For decades, increasingly higher card acceptance fees have created headaches for retailers. Credit and debit cards were designed for an analogue age: as the economy has increasingly moved online the challenges associated with them have only accelerated, with merchants and consumers both losing out as a result.
Alongside fees, the higher rates of fraud and chargebacks which accompany credit and debit cards also hit merchants’ revenue. At the same time, the slow, clunky nature of card payments, exacerbated by poor implementation of strong customer authentication (SCA) rules, mean that all too often customers end up abandoning before they’ve completed a purchase, leading to lower conversion rates.
Regulators know this and have — understandably — had retailers venting their frustration on the unfairness of the current system. Mastercard's European president recently defended the fees they charge merchants, but the entire payment model is currently in the crosshairs of the Payments Systems Regulator (PSR).
Fees have continued to grow over the past few years, and they increased sharply in the wake of Brexit. In February, the PSR announced that it will be formally reviewing the market to identify ways of promoting more effective competition. As part of this work, it has indicated that open banking is one way of creating competitive constraints and giving retailers and consumers more choice. This is a welcome step.
Who makes money in card payments?
Every time a card transaction is made, the merchant pays an interchange fee to their card acquirer, who then passes this on to the card schemes, who in turn pass it on to the bank who issued the card.
Interchange fees are intended to cover the various costs linked to accepting, processing and verifying card transactions. The fees effectively create a revenue stream for issuing banks, allowing them to provide secure and innovative card products to consumers whilst also ensuring merchants can receive payments from anywhere in the world.
Interchange fees are capped through regulations in the UK and Europe. However, interchange is not the only card acceptance cost. There are also fees paid to the card acquirer, the scheme, authorisation fees, PCI compliance fees and chargeback fees (as we explain in our future of ecommerce report).
Although the intention of Interchange fee regulation was to reduce costs for merchants, the combination of fees means merchants are still paying a high price for card acceptance. The alternative to further interchange caps is to introduce more competition, through alternatives like open banking payments.
Do banks lose out with open banking payments?
The original competition remedy basis for open banking prohibited banks from charging third party providers, like TrueLayer, for initiating payments. This ‘free access’ has been a huge boost for competition, reducing barriers to entry for fintechs, resulting in many new products and services being developed for consumers and businesses.
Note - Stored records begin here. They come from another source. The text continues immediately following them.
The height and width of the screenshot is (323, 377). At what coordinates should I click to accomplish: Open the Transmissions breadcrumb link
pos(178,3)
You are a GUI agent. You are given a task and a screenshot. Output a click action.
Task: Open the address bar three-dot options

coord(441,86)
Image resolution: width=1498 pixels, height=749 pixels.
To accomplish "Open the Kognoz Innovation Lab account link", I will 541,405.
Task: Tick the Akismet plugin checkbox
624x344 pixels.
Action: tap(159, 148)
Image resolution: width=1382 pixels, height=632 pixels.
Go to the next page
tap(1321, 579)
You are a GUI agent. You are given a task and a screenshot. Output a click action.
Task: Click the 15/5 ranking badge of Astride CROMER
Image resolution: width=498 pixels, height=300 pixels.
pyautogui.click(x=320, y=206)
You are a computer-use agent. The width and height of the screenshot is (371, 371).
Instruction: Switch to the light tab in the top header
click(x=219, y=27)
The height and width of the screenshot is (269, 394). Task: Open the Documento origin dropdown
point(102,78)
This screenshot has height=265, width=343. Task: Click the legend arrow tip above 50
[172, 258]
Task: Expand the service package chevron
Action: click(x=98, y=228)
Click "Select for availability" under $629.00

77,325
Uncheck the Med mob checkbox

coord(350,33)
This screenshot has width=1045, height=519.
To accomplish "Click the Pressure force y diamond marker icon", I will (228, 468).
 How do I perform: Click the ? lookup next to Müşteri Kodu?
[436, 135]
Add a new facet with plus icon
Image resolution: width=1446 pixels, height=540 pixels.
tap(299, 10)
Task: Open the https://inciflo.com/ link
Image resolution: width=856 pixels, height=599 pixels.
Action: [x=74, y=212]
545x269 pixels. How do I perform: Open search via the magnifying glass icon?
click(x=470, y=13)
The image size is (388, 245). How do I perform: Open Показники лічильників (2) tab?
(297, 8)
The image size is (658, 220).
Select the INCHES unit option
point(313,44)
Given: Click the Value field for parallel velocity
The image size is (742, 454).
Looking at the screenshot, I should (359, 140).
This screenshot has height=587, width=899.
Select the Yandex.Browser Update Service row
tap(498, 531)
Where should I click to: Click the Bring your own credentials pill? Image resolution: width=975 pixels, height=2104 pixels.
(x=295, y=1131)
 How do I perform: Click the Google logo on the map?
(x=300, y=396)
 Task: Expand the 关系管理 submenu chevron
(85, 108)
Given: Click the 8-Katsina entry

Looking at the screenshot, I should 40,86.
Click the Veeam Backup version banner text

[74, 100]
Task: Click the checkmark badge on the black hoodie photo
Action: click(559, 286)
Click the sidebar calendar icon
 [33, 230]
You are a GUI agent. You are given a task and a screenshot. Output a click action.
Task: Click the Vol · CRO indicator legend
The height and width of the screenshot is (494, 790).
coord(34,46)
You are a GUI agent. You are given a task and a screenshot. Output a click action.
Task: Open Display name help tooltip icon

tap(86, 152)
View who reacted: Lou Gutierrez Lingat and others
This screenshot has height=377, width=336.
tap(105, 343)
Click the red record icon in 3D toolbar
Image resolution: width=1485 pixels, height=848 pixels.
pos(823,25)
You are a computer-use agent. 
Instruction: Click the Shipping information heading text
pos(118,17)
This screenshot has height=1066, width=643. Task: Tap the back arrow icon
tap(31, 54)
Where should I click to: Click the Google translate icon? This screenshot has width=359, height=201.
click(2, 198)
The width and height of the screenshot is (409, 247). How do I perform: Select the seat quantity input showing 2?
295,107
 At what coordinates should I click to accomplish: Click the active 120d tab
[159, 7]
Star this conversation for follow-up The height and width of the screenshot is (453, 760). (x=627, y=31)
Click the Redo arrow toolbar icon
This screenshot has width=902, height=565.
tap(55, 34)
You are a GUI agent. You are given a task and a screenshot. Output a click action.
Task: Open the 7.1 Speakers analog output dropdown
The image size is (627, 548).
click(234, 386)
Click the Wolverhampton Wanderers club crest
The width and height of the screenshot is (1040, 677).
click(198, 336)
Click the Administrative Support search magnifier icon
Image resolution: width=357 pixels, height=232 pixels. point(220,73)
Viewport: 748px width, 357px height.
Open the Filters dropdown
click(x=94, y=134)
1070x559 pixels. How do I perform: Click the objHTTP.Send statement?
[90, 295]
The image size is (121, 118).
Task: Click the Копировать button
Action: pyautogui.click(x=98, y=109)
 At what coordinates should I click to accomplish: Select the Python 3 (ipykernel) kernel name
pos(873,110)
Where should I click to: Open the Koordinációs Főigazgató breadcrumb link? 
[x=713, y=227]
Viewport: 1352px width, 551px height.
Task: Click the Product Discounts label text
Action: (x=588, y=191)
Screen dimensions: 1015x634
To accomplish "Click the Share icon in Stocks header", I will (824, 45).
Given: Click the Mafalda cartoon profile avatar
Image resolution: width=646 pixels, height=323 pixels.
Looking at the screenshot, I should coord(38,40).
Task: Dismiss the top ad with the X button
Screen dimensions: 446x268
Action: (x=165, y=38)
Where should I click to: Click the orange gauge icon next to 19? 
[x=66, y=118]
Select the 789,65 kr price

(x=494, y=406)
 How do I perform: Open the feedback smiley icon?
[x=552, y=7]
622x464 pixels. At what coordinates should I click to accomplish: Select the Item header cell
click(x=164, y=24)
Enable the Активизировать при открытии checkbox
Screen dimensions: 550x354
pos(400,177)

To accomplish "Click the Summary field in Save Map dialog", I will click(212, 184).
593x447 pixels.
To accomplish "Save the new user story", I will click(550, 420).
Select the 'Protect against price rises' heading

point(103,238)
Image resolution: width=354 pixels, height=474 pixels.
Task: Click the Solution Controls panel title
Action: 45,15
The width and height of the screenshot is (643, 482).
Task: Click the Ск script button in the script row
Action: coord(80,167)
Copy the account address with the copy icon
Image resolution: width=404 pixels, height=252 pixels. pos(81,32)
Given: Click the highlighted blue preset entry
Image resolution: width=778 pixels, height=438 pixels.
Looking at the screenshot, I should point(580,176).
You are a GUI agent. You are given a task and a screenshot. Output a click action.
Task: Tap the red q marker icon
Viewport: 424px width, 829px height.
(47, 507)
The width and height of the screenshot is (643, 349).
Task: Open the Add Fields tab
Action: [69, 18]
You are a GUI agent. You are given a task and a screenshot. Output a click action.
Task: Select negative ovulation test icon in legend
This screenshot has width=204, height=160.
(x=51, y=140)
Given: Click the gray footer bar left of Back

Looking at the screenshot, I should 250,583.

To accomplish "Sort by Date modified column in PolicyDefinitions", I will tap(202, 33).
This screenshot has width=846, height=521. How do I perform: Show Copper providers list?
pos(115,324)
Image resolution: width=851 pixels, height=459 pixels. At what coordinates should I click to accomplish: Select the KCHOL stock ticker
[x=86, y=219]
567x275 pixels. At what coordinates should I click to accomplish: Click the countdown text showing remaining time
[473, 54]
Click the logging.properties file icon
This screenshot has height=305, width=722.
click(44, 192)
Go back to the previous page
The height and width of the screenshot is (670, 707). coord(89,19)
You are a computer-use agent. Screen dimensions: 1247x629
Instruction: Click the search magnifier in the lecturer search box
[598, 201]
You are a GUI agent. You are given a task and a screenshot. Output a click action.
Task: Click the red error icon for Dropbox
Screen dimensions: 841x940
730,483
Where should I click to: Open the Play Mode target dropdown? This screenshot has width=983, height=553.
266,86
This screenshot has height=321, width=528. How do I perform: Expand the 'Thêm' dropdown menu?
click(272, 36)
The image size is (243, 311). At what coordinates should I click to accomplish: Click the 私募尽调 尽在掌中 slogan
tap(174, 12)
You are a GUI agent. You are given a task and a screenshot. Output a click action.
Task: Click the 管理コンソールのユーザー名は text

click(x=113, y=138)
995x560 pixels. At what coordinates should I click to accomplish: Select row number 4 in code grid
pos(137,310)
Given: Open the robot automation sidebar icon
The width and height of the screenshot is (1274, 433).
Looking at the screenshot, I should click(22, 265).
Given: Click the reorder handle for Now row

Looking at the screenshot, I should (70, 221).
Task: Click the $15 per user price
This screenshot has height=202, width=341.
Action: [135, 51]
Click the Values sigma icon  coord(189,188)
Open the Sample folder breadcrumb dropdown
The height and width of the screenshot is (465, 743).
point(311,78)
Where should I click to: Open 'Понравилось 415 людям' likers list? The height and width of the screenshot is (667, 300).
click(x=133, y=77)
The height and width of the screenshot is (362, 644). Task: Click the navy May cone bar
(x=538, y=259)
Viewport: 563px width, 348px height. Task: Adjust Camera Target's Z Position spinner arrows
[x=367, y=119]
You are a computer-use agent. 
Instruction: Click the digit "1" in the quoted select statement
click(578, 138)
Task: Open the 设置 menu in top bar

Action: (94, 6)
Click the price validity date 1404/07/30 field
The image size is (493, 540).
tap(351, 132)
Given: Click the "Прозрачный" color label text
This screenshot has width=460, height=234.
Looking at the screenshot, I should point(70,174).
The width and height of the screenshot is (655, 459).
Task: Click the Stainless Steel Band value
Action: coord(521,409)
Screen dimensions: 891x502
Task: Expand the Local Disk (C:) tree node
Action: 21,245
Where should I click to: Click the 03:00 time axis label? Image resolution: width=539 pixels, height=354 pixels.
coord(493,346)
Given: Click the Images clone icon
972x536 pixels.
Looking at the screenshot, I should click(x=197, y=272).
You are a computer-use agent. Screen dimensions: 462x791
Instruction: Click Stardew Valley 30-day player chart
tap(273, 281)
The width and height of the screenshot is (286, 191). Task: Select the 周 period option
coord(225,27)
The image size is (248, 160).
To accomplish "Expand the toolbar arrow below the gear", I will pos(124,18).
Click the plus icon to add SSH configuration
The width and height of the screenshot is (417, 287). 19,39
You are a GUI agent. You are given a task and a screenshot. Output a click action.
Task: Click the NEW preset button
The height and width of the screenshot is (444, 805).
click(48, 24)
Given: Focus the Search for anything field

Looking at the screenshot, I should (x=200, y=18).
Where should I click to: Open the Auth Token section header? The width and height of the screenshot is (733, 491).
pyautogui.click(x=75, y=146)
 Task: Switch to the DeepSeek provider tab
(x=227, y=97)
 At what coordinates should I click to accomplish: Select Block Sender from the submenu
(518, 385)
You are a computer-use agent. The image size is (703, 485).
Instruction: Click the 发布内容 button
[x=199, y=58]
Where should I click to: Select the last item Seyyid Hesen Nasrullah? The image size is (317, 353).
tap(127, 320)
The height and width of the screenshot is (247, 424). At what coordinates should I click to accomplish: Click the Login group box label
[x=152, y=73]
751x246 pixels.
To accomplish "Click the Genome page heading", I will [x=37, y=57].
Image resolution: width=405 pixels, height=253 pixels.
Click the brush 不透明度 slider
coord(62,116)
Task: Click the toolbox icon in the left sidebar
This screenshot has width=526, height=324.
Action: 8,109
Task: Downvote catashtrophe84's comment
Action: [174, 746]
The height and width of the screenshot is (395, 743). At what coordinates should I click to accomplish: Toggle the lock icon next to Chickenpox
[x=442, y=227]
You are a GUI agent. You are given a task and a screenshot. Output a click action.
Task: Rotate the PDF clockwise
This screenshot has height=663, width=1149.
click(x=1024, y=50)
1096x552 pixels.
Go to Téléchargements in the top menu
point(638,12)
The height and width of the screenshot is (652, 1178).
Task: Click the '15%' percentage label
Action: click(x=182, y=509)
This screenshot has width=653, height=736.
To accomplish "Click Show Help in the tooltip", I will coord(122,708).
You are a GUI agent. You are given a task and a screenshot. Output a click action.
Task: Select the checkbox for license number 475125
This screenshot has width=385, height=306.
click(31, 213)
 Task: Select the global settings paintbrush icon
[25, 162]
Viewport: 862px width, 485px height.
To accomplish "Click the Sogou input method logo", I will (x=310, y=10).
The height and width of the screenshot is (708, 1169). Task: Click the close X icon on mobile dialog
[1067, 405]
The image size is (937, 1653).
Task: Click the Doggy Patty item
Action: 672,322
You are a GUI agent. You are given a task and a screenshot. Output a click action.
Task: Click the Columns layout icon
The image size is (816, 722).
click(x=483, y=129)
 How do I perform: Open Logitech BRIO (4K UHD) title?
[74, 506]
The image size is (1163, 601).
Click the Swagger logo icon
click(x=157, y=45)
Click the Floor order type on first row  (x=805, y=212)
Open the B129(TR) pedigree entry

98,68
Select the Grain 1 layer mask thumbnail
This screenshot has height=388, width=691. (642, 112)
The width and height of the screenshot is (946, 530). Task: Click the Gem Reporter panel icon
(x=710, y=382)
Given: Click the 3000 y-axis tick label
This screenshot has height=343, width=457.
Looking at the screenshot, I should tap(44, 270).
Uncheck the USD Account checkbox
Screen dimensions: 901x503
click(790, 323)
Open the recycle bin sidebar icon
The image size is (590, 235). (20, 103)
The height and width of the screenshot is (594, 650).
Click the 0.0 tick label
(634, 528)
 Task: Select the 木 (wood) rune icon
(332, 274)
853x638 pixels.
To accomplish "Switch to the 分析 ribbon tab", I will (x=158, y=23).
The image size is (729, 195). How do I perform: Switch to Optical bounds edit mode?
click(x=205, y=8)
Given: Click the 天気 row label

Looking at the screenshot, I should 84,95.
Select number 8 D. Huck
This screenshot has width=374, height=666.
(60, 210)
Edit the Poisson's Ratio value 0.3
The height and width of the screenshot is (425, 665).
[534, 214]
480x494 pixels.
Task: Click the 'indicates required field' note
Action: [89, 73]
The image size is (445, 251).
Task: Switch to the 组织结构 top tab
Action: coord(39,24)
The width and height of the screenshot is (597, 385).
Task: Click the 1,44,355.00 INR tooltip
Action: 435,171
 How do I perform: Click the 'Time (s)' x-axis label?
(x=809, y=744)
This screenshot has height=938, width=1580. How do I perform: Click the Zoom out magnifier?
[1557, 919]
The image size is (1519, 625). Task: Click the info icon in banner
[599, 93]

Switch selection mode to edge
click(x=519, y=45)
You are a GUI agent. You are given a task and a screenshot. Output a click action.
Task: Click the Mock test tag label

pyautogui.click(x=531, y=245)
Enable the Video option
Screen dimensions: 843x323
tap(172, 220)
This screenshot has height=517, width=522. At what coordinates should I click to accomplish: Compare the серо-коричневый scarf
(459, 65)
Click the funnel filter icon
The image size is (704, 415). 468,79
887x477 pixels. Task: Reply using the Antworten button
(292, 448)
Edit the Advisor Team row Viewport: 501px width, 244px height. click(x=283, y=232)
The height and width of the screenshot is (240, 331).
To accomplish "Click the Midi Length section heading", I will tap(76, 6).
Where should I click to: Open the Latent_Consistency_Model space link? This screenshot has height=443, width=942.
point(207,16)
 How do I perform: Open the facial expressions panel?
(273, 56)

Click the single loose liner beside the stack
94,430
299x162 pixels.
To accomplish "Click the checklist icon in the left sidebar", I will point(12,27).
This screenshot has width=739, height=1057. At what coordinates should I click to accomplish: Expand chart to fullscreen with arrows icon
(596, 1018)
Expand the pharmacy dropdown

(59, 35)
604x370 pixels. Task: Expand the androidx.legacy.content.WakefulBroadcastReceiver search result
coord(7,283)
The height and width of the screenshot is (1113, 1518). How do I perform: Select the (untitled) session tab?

However, there is acknowledgement, for example in the recent Joint Regulatory Oversight Committee (JROC) report, that a new economically sustainable phase of open banking is needed to allow the ecosystem to scale. In practice, this means the development of commercial APIs, which banks would charge for, creating a similar revenue stream to interchange.
Open banking + interchange = win win?
One advantage of open banking under the current regulatory framework has been its low cost. This can be explained partly by the fact that there are no fees currently paid to the bank.
But it is also because open banking uses technology to cut out a number of other layers in the payment chain, such as acquirers and card schemes.
Open banking payments avoid specific card fees such authorisation fees, chargeback fees and fees for compliance.
The inherent security of open banking also reduces instances of fraud, which generally add to the cost of card payments.
The efficiency of open banking payments means that even where banks are remunerated for their part in the initiation of payments, there can still be cost savings for merchants versus card payments. A win-win for banks and merchants.
A new kind of payments network
By working closely with banks on commercial models for open banking, TrueLayer is pioneering the sustainable economic model proposed by JROC.
Our work on a commercial model for variable recurring payments (VRPs) is a first step in this direction. Through continued engagement and partnership, we believe we can deliver real value for banks, retailers and consumers.
As open banking networks like ours develop further, they’ll exist alongside cards — the aim being to provide businesses and consumers with greater choice about how they pay.